Throughout this article I'll expand on most of these characteristics, but for now, let's answer the following question: How do you build applications to target the .NET Compact Framework? The answer lies in a new feature of Visual Studio .NET 2003: the Smart Device Extensions.

Smart Device Extensions
Contrary to the previous approach for mobile development in the Microsoft world where the Embedded Visual Tools 3.0 required a separate IDE outside of Visual Studio 6.0, the Smart Device Extensions (SDE) are integrated directly in the Visual Studio .NET 2003 IDE. This feature is available to the Professional Edition and above in Visual Studio .NET 2003 and unless you perform a full install, make sure you select the "Smart Device Programmability" under the Visual Basic .NET and Visual C# .NET languages during setup when choosing which options to install.

With .NET, device programming doesn't bring a new programming model, it reuses an existing one: the .NET model.
With this IDE integration comes a lot of power since you get to use existing Visual Studio components and apply them to mobility projects, such as the Solution Explorer, the Toolbox, the Server Explorer, the Class Viewer, all the documentation features, and many more. For example, the integration with the SDE enables IntelliSense to know which classes exist in the full .NET Framework 1.1 and which can be used legally in SDE projects, thus optimizing productivity regardless of the project type. IntelliSense isn't your only guide in terms of discovering what's in and what's out. The MSDN documentation that ships with Visual Studio .NET 2003 also covers the .NET Compact Framework by tagging supported class members throughout the thousands of online pages with the "Supported by the .NET Compact Framework" label. Hit F1 and search for any class in there and look for this label, indicating whether or not you can use that class or member in your SDE projects.

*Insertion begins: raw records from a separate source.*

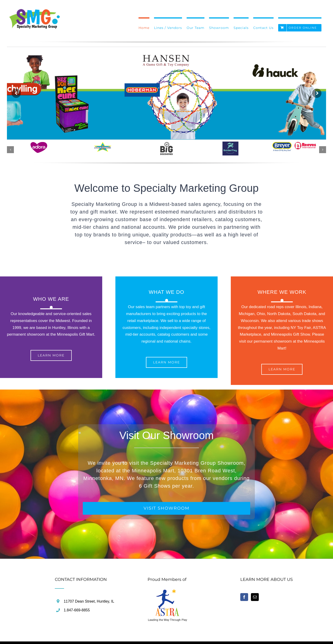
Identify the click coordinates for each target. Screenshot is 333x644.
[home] (168, 591)
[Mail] (255, 597)
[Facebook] (244, 597)
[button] (10, 150)
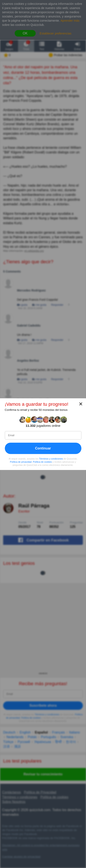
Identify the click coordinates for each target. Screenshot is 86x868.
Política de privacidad (20, 462)
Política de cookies (42, 462)
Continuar (43, 448)
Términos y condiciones (51, 458)
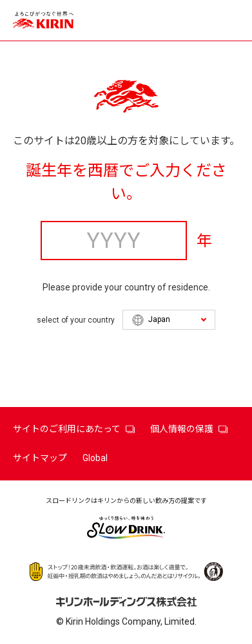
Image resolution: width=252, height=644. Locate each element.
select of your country (75, 320)
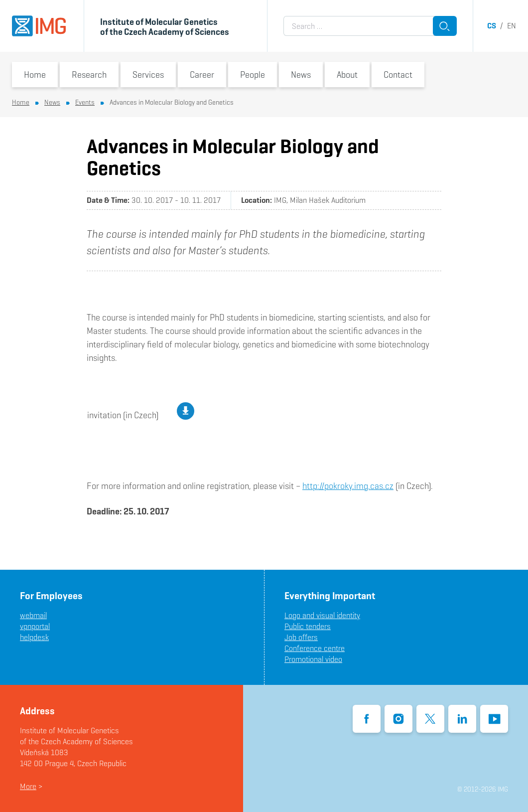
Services (148, 74)
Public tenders (307, 626)
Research (89, 74)
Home (35, 74)
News (301, 74)
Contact (398, 74)
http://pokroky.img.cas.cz (348, 486)
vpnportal (35, 626)
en (512, 25)
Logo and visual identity (322, 615)
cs (492, 25)
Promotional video (313, 659)
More (28, 786)
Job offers (301, 637)
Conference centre (314, 648)
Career (202, 74)
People (253, 74)
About (347, 74)
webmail (33, 615)
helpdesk (34, 637)
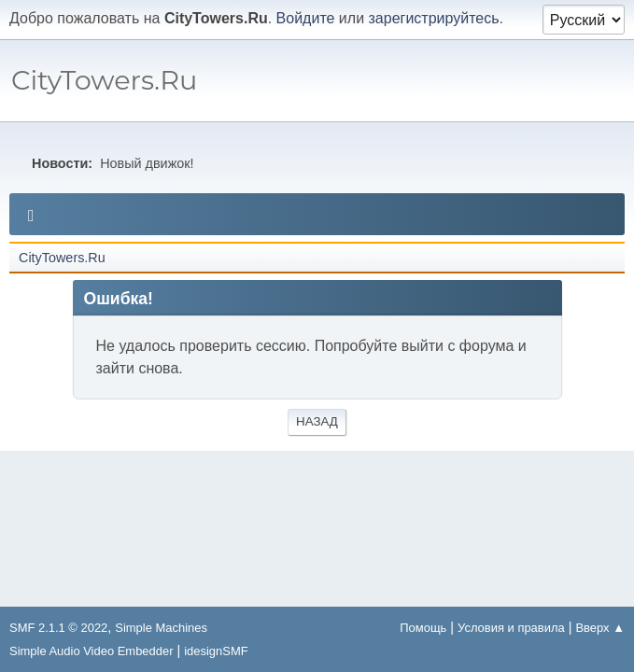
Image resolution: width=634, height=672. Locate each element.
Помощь (423, 627)
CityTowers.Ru (104, 79)
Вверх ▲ (599, 627)
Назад (317, 421)
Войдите (305, 18)
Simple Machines (161, 627)
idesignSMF (216, 651)
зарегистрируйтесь (434, 18)
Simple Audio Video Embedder (91, 651)
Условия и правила (511, 627)
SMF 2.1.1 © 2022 (58, 627)
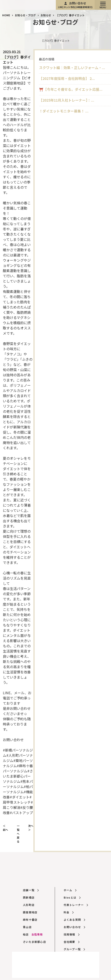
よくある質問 (74, 920)
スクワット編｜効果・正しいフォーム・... (72, 67)
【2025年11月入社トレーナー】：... (66, 100)
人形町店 (29, 905)
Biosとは (72, 897)
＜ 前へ (5, 828)
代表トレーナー (76, 905)
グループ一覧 (74, 949)
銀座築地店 (30, 912)
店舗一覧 (31, 890)
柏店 (33, 934)
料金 (69, 912)
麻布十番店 (30, 920)
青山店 (27, 927)
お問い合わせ (75, 5)
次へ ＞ (31, 828)
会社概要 (71, 942)
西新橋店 (29, 897)
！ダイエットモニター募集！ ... (64, 111)
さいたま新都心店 (34, 942)
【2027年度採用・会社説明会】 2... (67, 78)
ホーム (70, 890)
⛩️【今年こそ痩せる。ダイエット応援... (71, 89)
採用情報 (71, 934)
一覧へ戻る (18, 834)
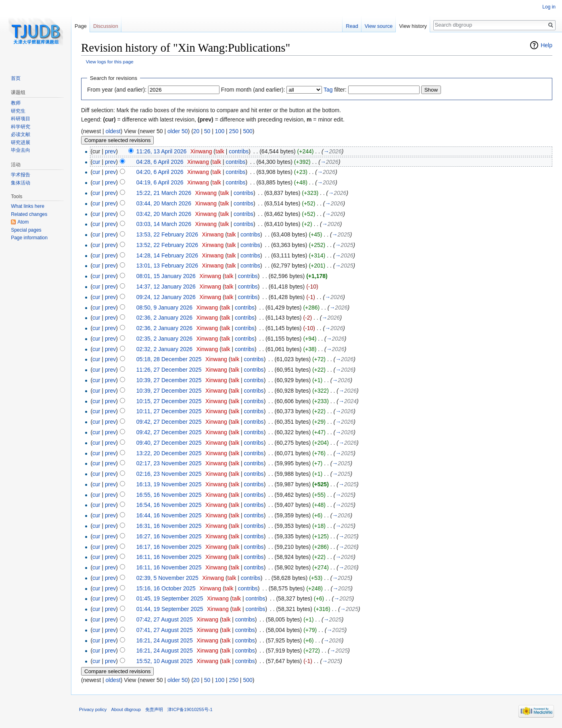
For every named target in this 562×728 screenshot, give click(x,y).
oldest (113, 131)
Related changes (29, 214)
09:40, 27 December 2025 (169, 443)
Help (546, 45)
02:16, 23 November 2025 (169, 474)
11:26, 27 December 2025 (169, 370)
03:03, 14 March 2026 (164, 224)
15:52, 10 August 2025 (165, 661)
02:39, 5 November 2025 (167, 578)
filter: (335, 90)
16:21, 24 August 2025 (165, 640)
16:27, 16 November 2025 (169, 536)
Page (81, 26)
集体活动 (21, 183)
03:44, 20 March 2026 (164, 203)
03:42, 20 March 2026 (164, 214)
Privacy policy (93, 709)
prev (110, 151)
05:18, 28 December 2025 (169, 359)
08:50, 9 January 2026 (164, 308)
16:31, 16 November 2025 (169, 526)
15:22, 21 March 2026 (164, 193)
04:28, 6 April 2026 (160, 162)
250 (234, 131)
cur (96, 162)
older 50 (178, 131)
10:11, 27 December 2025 (169, 411)
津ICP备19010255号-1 (190, 709)
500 (247, 131)
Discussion (106, 26)
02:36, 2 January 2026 (164, 318)
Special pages (26, 230)
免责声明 (154, 709)
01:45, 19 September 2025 (170, 598)
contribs (238, 151)
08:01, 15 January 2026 (166, 276)
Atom (23, 222)
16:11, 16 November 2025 (169, 557)
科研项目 (21, 119)
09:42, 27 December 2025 (169, 422)
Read (352, 26)
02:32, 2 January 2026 (164, 349)
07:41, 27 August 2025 (165, 630)
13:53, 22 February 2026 (167, 234)
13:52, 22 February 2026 (167, 245)
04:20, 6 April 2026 (160, 172)
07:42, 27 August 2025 (165, 619)
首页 (16, 78)
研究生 (18, 111)
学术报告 (21, 175)
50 (207, 131)
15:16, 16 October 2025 (166, 588)
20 (196, 131)
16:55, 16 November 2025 (169, 495)
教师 (16, 103)
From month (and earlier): (253, 90)
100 (219, 131)
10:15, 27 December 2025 (169, 401)
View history (413, 26)
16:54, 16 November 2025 (169, 505)
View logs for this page (110, 61)
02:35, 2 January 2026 (164, 339)
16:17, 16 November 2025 (169, 547)
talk (220, 151)
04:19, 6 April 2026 (160, 182)
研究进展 (21, 142)
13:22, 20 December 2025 (169, 453)
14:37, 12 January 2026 (166, 287)
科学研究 (21, 127)
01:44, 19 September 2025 (170, 609)
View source (378, 26)
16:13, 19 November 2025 (169, 484)
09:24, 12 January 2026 (166, 297)
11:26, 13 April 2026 (161, 151)
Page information (29, 238)
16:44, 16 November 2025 (169, 515)
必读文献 (21, 134)
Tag (328, 90)
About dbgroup (126, 709)
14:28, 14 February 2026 (167, 255)
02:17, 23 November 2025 (169, 463)
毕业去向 (21, 150)
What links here (27, 206)
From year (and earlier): (117, 90)
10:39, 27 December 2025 (169, 380)
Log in (549, 7)
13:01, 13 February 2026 (167, 266)
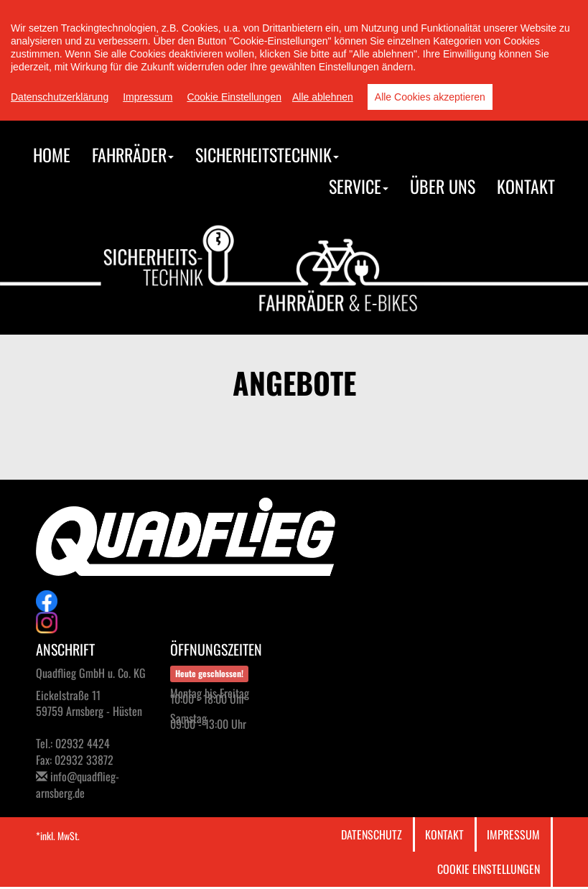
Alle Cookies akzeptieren (430, 97)
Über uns (442, 186)
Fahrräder (133, 154)
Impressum (513, 834)
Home (52, 154)
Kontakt (526, 186)
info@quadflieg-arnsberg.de (78, 784)
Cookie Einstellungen (488, 869)
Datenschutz (371, 834)
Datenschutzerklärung (60, 97)
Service (358, 186)
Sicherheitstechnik (267, 154)
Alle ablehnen (322, 97)
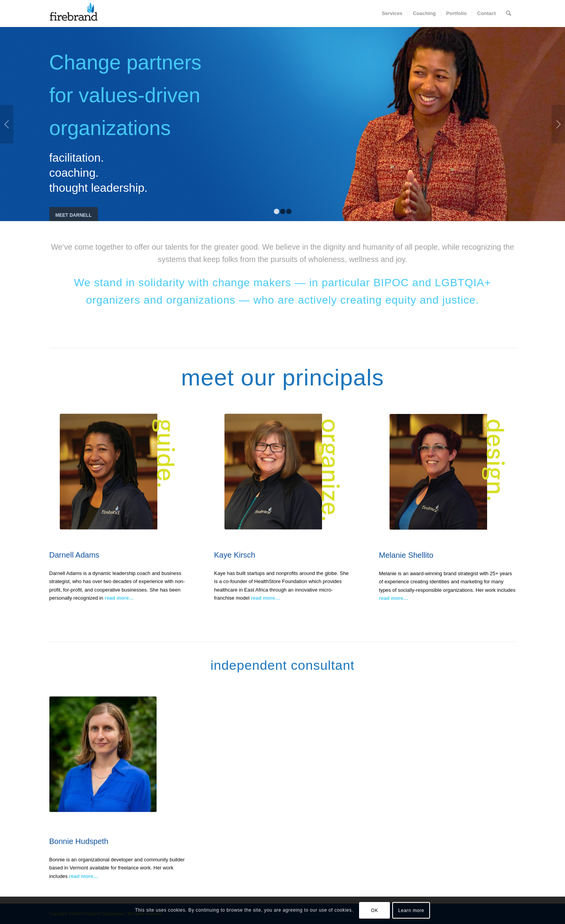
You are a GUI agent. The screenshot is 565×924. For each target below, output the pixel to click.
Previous (7, 124)
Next (558, 124)
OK (374, 910)
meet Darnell (74, 210)
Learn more (411, 910)
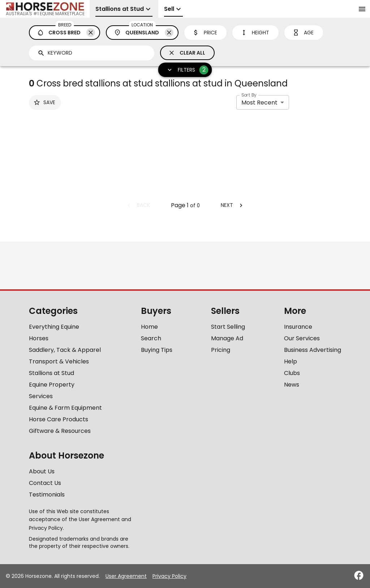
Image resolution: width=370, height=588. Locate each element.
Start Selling (228, 327)
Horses (39, 338)
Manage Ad (227, 338)
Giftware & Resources (60, 431)
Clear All (186, 53)
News (292, 384)
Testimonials (47, 494)
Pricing (220, 350)
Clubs (292, 373)
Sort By (249, 95)
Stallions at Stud (51, 373)
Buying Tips (156, 350)
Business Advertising (313, 350)
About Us (42, 471)
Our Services (302, 338)
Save (44, 102)
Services (41, 396)
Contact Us (45, 483)
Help (291, 361)
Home (149, 327)
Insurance (298, 327)
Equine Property (52, 384)
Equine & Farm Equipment (65, 408)
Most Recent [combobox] (259, 102)
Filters (186, 70)
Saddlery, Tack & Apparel (65, 350)
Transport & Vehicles (59, 361)
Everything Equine (54, 327)
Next (233, 205)
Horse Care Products (59, 419)
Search (151, 338)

MSDN also allows you to filter its massive content by selecting the Filtered by option in the Contents pane and then choosing the .NET Compact Framework as the filter parameter. While this will narrow down the library considerably, it won't remove unsupported class members from supported classes. Ultimately, you'll soon realize that trying it first hand is the best way to go since there are a few class members that still won't work even if they are marked "Supported by the .NET Compact Framework."